Earlier this year, University of Washington researchers reported people with dementia are more likely than other seniors to be hospitalized, especially for conditions such as pneumonia, urinary tract infections, worsening heart failure or dehydration that might have been treated in the doctor’s office if they’d been caught early.
The new study took a closer look at potential health consequences of hospitalizations. Fong’s team examined medical records for 771 Alzheimer’s patients who were living at home and fairly high-functioning, to see what happened if they wound up in the hospital. About half did, mostly for things like fainting or falls, pneumonia and chest pain. A quarter suffered delirium during that hospitalization.
Each year, about 4 percent of the patients who weren’t hospitalized entered a nursing home and 2 percent died. Yet 29 percent of the hospitalized Alzheimer’s patients wound up in a nursing home — as did a surprising 43 percent of those who suffered delirium, Fong found.
Of those who survived the initial hospitalization, 9 percent died in the following year, as did 15 percent of those who’d suffered delirium, Fong reported Monday in the journal Annals of Internal Medicine.

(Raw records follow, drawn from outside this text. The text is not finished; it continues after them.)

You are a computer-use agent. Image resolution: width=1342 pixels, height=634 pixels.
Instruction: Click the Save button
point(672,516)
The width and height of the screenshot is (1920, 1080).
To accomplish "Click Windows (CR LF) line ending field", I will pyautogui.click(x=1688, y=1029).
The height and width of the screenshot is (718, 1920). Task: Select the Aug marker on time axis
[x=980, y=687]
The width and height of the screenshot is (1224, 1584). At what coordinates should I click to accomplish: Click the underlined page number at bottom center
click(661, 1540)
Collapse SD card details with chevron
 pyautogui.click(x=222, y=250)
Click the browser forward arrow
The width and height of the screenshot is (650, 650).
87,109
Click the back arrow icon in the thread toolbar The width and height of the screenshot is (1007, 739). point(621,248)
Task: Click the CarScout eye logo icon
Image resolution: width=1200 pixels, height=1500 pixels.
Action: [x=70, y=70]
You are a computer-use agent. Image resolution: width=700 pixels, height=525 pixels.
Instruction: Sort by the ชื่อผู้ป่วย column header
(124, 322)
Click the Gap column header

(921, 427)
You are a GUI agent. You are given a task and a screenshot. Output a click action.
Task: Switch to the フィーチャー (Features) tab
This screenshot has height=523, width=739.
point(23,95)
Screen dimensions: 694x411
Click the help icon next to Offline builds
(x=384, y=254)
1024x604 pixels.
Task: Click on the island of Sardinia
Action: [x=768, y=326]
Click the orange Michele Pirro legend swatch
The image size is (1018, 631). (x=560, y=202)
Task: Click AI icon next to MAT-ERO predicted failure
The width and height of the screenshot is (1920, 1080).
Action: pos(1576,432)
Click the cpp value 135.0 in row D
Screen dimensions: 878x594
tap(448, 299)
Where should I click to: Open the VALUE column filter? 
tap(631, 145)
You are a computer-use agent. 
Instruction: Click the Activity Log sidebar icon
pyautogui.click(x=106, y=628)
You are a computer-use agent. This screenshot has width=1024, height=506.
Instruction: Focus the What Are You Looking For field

The study can’t explain the link. It’s possible that people who wound up in the hospital or delirious already had begun deteriorating more than their non-hospitalized counterparts. Fong would like to compare hospitalized Alzheimer’s patients with those who get at-home care for the same conditions, such as advanced urinary tract infections, to see if avoiding the hospital makes a real difference.
For now, “it is perfectly clear that hospitalization is very hard on people with Alzheimer’s disease,” and that delirium especially is a threat, says the Alzheimer’s Association’s Thies.
What’s the advice for families?
—Be alert for any new symptoms, which could be as vague as irritability from pain, and seek care early to avoid a hospitalization. Also learn to manage Alzheimer’s behavioral problems — such as hallucinations at dusk — before they escalate into unmanageable anxiety, Thies says.
—If a hospital stay can’t be avoided, ask if the medical center tries to minimize delirium with private rooms, avoiding waking the patient at night, and limiting time in the emergency room.
—A family member also should stay with and reassure the patient, make sure they have their glasses or hearing aids, and bring in familiar items, Fong adds.
___
EDITOR’S NOTE — Lauran Neergaard covers health and medical issues for The Associated Press in Washington.